From the WWE incident in 1823 it took a further 22 years for any rules to be drawn up in 1845 when the first written rules were adopted by Rugby School.

From then on until the formation of the Rugby Football Union in 1871, various amended rules were drawn up but in all that time no mention of William Webb Ellis.

In 1895, The Old Rugbeian Society decided to conduct an investigation, this at a time when the game of rugby was in crisis with the fallout around professionalism and the breakaway by the Northern Union to form their own professional league.

Unfortunately, Bloxham died in 1888 and as a consequence could not be a part of the investigation.

So Matthew Bloxham himself was the originator of the William Webb Ellis story, having been told it by an unknown third party some 53 years after the event and four years after the death of William Webb Ellis and with no substantive evidence. 

Webb Ellis never married and died in the South of France in 1872, leaving an estate of £9,000, mostly to various charities.

His grave in "le cimetière du vieux château" at Menton in Alpes Maritimes, just a few miles along the coast from Monaco, was rediscovered by Ross McWhirter in 1958.

Despite being completely overgrown, it was renovated by the Riviera Hash House Harriers in 2003 and is now maintained by the French Rugby Federation.

The human has always been a competitive animal (why are we called the human race!!) and as we have evolved so has sport.

Many sports can be traced back hundreds of years to an activity that bears some resemblance to a modern game.

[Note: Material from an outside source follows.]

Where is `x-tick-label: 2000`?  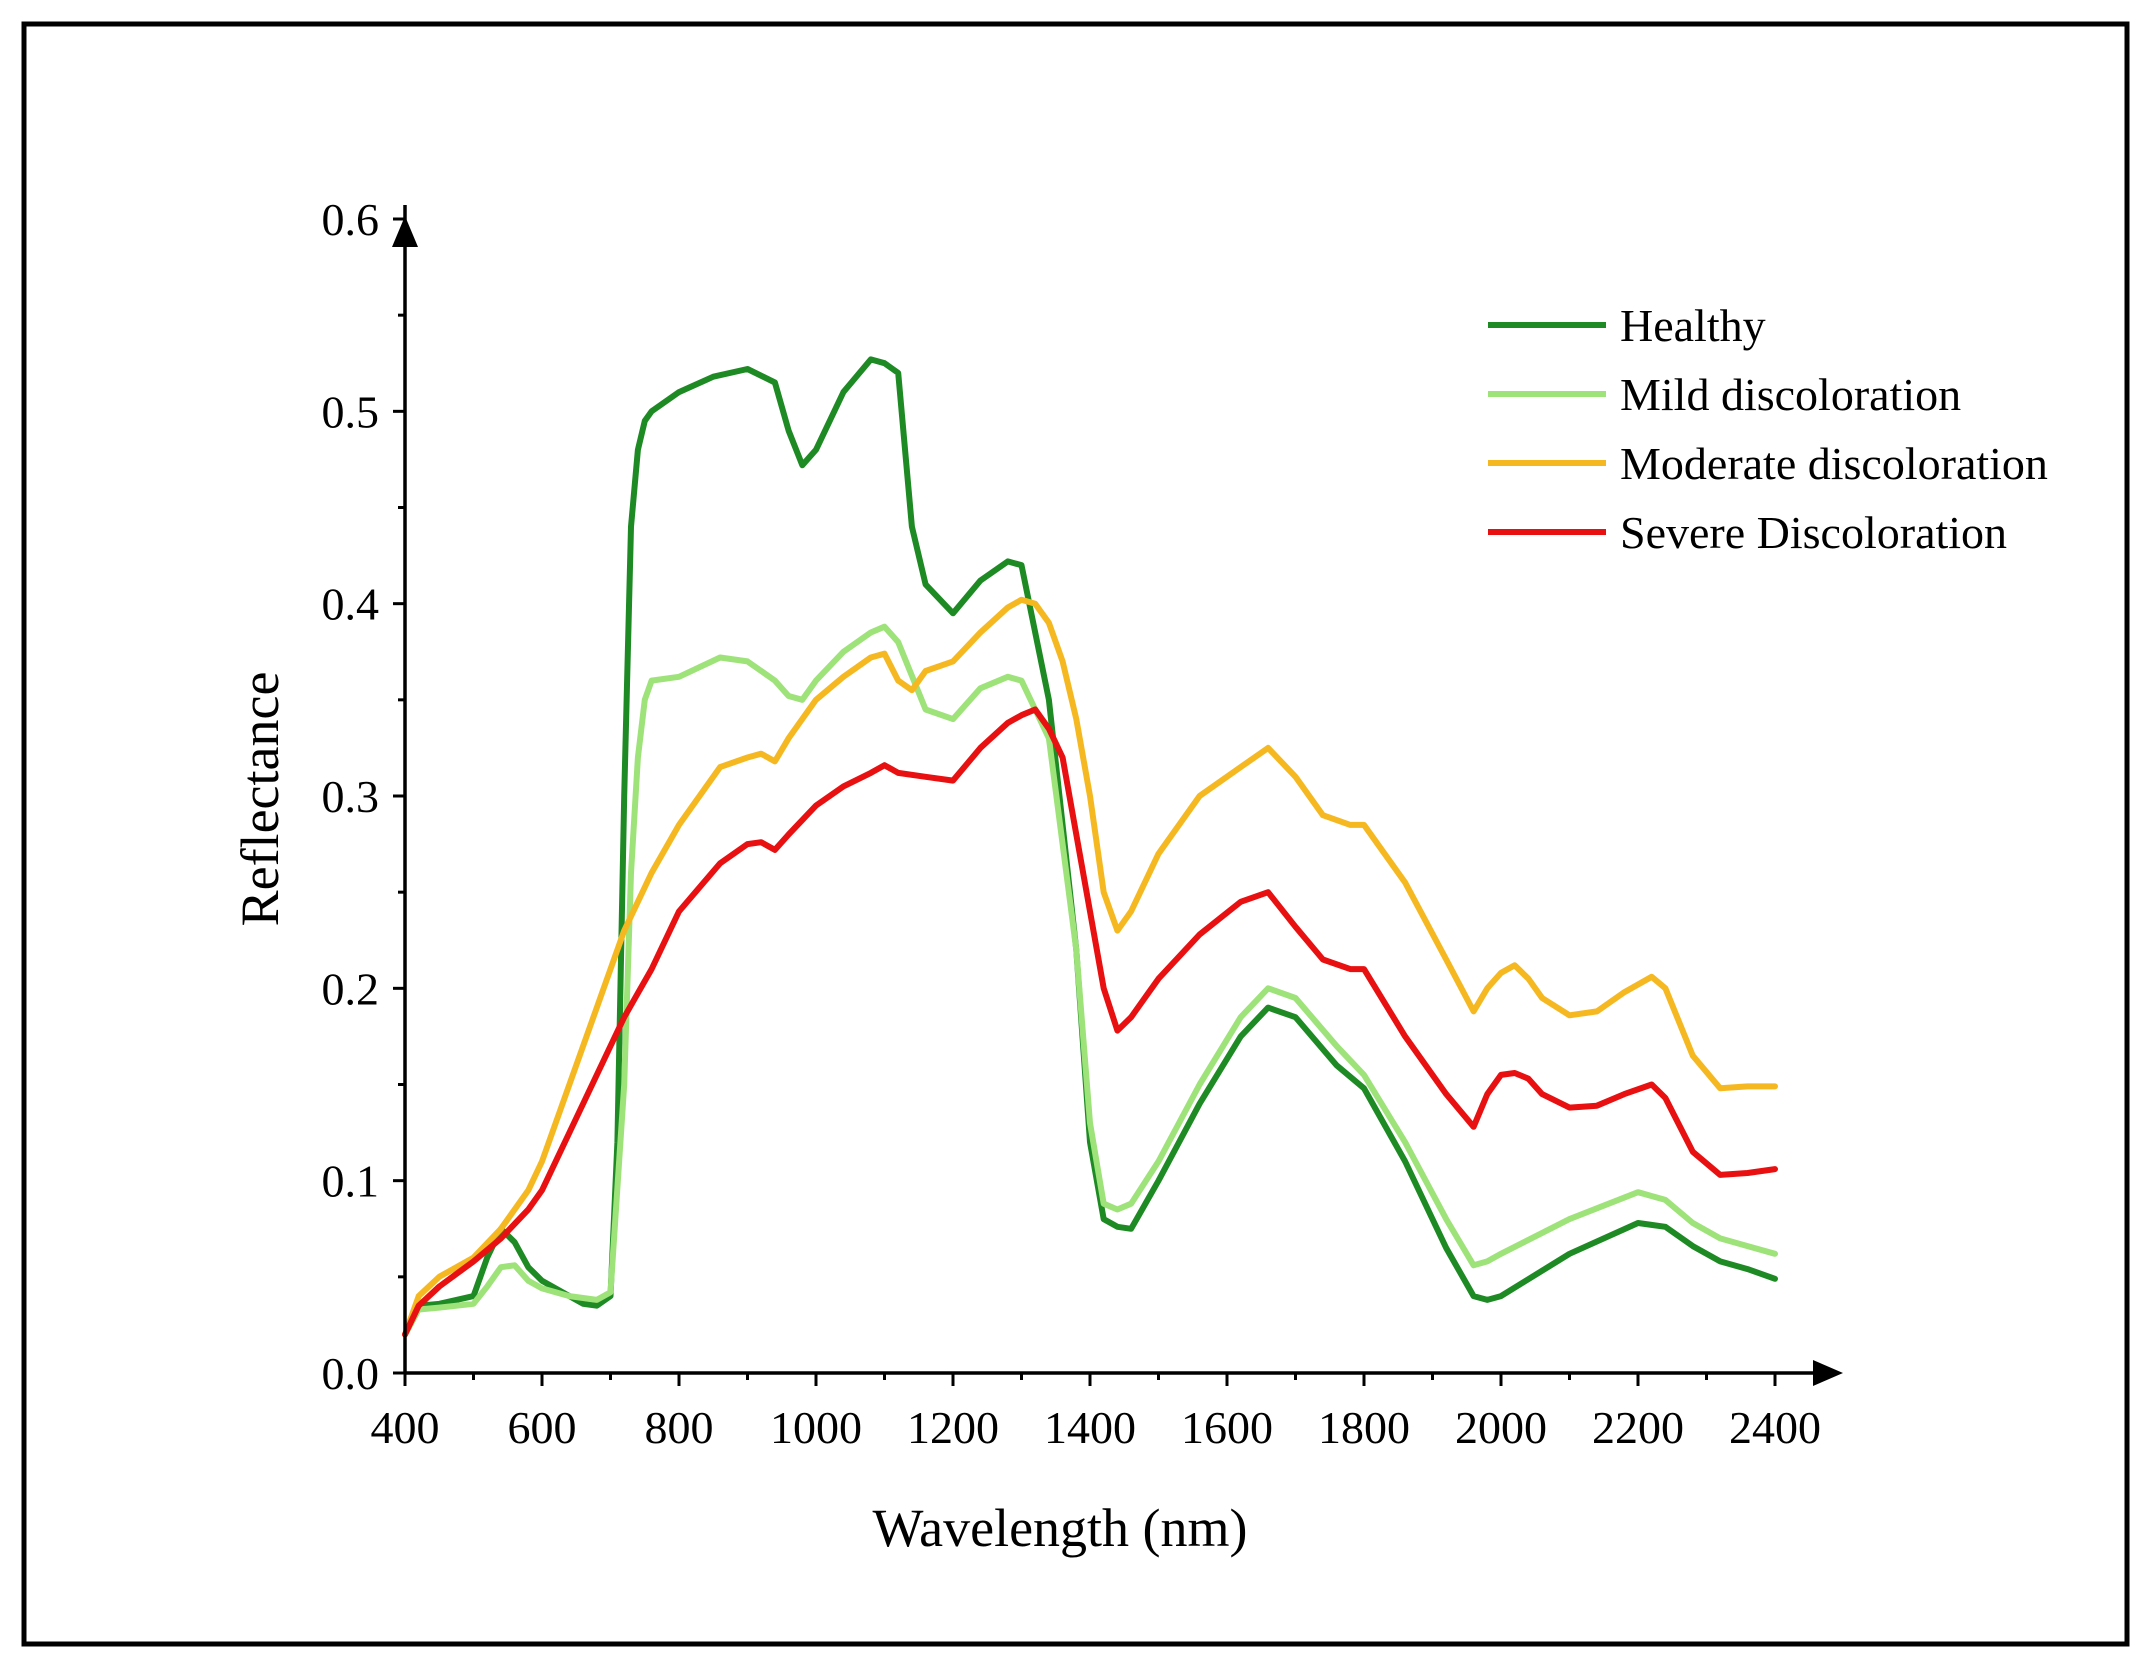
x-tick-label: 2000 is located at coordinates (1501, 1428).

For example Athletics can be traced back to 770 BC the Olympic Games, the word athlete is Greek for “combatant in public games”.

IMMORTALISED

In fact most popular sports can trace back more than 2,000 years to some sort of activity of a similar nature, the Chinese, Greeks and Romans all played sport of some sort.

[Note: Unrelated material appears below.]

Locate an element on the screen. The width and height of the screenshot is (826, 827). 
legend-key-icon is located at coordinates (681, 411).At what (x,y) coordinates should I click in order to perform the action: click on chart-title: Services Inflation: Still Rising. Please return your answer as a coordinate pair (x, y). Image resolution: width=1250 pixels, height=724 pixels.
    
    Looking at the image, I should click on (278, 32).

However, we all look to find some moment in history where we might be able to say, yes this is where it all began and so it is with rugby through William Webb Ellis.

Immortalised in Rugby folklore with the biggest competition in the game of rugby named after him and who went to his grave totally oblivious as to what his name would eventually mean.

Like so many who went before and since, he only gained fame after death.

So what is he? Legend or myth, who is to say? Or is he simply a reminder of a romantic notion that…well it had to start somewhere?